--- Assignment ---
Send back the entries below exactly as they appear.

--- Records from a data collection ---
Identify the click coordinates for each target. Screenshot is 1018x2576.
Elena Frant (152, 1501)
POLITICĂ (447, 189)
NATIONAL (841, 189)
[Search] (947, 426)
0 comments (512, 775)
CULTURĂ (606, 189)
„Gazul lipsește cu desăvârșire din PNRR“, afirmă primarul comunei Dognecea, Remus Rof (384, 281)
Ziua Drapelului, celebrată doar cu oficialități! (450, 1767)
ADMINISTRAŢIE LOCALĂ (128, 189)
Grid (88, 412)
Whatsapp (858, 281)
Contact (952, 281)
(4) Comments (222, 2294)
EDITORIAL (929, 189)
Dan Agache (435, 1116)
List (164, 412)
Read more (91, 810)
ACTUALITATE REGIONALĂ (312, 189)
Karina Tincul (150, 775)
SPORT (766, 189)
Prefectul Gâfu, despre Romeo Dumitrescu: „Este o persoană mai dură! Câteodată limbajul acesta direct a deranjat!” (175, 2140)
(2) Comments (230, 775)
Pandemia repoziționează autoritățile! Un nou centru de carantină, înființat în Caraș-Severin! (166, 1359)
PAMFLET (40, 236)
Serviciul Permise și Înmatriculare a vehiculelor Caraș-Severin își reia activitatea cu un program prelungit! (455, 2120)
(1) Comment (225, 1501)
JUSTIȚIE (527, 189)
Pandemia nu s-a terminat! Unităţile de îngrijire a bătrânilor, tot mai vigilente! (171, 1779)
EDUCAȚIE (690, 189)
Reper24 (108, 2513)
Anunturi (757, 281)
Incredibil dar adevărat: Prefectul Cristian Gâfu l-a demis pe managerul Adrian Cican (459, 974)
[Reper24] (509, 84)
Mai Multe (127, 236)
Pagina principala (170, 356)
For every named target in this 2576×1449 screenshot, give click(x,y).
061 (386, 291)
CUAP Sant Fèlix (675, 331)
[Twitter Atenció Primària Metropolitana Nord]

--- Answer to the problem ---
Identify the click coordinates for each target. Screenshot is 1018x2576.
Elena Frant (152, 1501)
POLITICĂ (447, 189)
NATIONAL (841, 189)
[Search] (947, 426)
0 comments (512, 775)
CULTURĂ (606, 189)
„Gazul lipsește cu desăvârșire din PNRR“, afirmă primarul comunei Dognecea, Remus Rof (384, 281)
Ziua Drapelului, celebrată doar cu oficialități! (450, 1767)
ADMINISTRAŢIE LOCALĂ (128, 189)
Grid (88, 412)
Whatsapp (858, 281)
Contact (952, 281)
(4) Comments (222, 2294)
EDITORIAL (929, 189)
Dan Agache (435, 1116)
List (164, 412)
Read more (91, 810)
ACTUALITATE REGIONALĂ (312, 189)
Karina Tincul (150, 775)
SPORT (766, 189)
Prefectul Gâfu, despre Romeo Dumitrescu: „Este o persoană mai dură! Câteodată limbajul acesta direct a deranjat!” (175, 2140)
(2) Comments (230, 775)
Pandemia repoziționează autoritățile! Un nou centru de carantină, înființat în Caraș-Severin! (166, 1359)
PAMFLET (40, 236)
Serviciul Permise și Înmatriculare a vehiculelor Caraș-Severin își reia activitatea cu un program prelungit! (455, 2120)
(1) Comment (225, 1501)
JUSTIȚIE (527, 189)
Pandemia nu s-a terminat! Unităţile de îngrijire a bătrânilor, tot mai vigilente! (171, 1779)
EDUCAȚIE (690, 189)
Reper24 (108, 2513)
Anunturi (757, 281)
Incredibil dar adevărat: Prefectul Cristian Gâfu l-a demis pe managerul Adrian Cican (459, 974)
[Reper24] (509, 84)
Mai Multe (127, 236)
Pagina principala (170, 356)
For every named target in this 2576×1449 screenshot, give click(x,y).
061 (386, 291)
CUAP Sant Fèlix (675, 331)
[Twitter Atenció Primària Metropolitana Nord]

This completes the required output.